Is Your Redis Slowing Down? – Part 2: Optimizing and Improving Performance

2. How to Optimize Redis

2.1 Slow Query Optimization

Try not to use commands with too high complexity above O(N). Put data aggregation operations on the client.
Execute the O(N) command to ensure that n is as small as possible (N <= 300 is recommended) and obtain as little data as possible each time so Redis can process the return in time.

2.2 Centralized Expiration Optimization

There are two ways to avoid this problem:

Add a random expiration time to the centralized expired key to break up the centralized expired time and reduce the pressure on Redis to clean up the expired key.
If you are using Redis version 4.0 or above, you can turn on the lazy-free mechanism. When deleting expired keys, the operation of releasing memory is executed in the background thread to avoid blocking the main thread.

The first solution is to add a random time when setting the expiration time of the key. The pseudo code can be written this way:

# Randomly expire within 5 minutes after the expiration time.
redis.expireat(key, expire_time + random(300))

The second solution is to enable the lazy-free mechanism for Redis 4.0 or later.

# Release the memory of expired keys and put it into a background thread for execution.
lazyfree-lazy-expire yes

At the O&M level, you need to monitor the running status data of Redis. You can run the INFO command on Redis to obtain all the running status data of this instance.

Here, we need to focus on expired_keys, which represents the cumulative number of expired keys deleted in the entire instance so far.

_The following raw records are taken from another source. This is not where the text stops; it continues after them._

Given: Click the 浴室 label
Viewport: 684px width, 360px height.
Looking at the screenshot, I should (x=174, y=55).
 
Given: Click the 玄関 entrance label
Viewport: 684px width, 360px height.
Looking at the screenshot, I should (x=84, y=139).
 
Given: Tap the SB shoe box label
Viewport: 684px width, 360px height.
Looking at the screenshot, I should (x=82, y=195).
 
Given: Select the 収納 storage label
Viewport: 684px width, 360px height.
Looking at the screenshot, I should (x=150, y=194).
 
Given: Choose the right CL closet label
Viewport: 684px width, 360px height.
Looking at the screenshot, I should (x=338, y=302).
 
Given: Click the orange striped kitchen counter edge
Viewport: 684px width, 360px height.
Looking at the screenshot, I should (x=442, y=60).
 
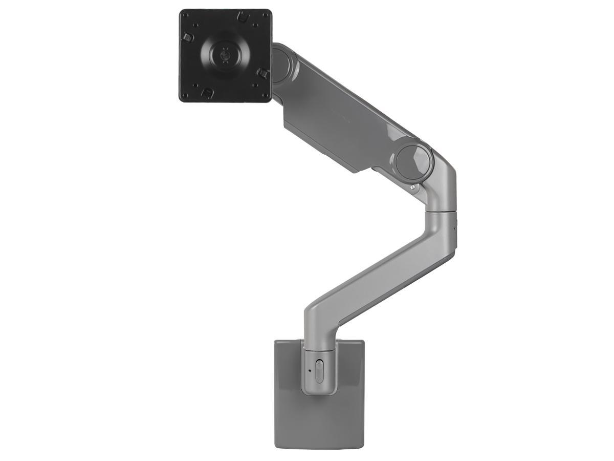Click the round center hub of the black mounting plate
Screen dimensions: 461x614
coord(225,54)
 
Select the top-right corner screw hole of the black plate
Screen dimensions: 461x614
coord(264,16)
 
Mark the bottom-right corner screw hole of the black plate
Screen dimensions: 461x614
coord(264,95)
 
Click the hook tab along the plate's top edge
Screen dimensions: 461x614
coord(244,17)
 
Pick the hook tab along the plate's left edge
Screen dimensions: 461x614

You need to monitor this metric. When this metric has a sudden increase in a short period, you need to report it in time, and compare and analyze it with the time point when the business application reports slow down to check whether the time is consistent. If they are consistent, you can confirm that the latency is indeed caused by the centralized expired key.

2.3 The Instance Memory Reaches the Upper Limit

Avoid storing bigkey and reduce the time-consuming of releasing memory
The elimination strategy is changed to random elimination, which is much faster than LRU (adjusted according to business conditions).
Split the instance and spread the pressure of eliminating keys to multiple instances
If a Redis version 4.0 or above is used, turn on the lazy-free mechanism and put the operation of eliminating the key to release memory into the background thread for execution (configuration lazyfree-lazy-eviction=yes).

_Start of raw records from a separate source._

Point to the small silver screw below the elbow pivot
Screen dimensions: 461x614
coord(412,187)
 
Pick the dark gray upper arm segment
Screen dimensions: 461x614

2.4 Fork Time-Consuming Optimization

Control the Memory of a Redis Instance: Try to keep the memory below 10 GB. The duration of fork execution depends on the size of the instance. The larger the instance, the longer the duration.
Reasonable Configuration of Data Persistence Policies: RDB backup is performed on slave nodes. We recommend performing an RDB backup during off-peak hours. For businesses that are not sensitive to lost data (such as using Redis as a cache), you can disable AOF and AOF rewrite.
Do Not Deploy an ApsaraDB for Redis Instance on a Virtual Machine: The time required for a fork is related to the system. A virtual machine takes longer than a physical machine.
Reduce the Probability of Full Synchronization between Master and Slave Databases: Appropriately increase the repl-backlog-size parameters to avoid full synchronization between master and slave.

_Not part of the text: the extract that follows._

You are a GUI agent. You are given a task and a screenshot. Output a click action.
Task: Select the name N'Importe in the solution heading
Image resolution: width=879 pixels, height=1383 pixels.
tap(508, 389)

When you create a synchronization node, Redis preferentially checks whether you can attempt to synchronize only some data. The replication link is temporarily disconnected due to a fault in this case. When you re-establish synchronization after the fault is recovered, Redis preferentially attempts to synchronize some data to avoid resource consumption for full synchronization. If the synchronization condition is not met, Redis triggers full synchronization. This judgment is based on the size of the replication buffer maintained on the master. If this buffer is configured too small, the data in the replication buffer will likely be overwritten due to the writes generated by the master during the period when the master-slave replication is disconnected. The offset position that the slave needs to synchronize when re-establishing synchronization cannot be found in the master buffer, then full synchronization will be triggered at this time. How to avoid this situation? The solution is to increase the size of the copy buffer repl-backlog-size. The default size of this buffer is 1MB. If the instance writes a large amount of data, you can increase this configuration.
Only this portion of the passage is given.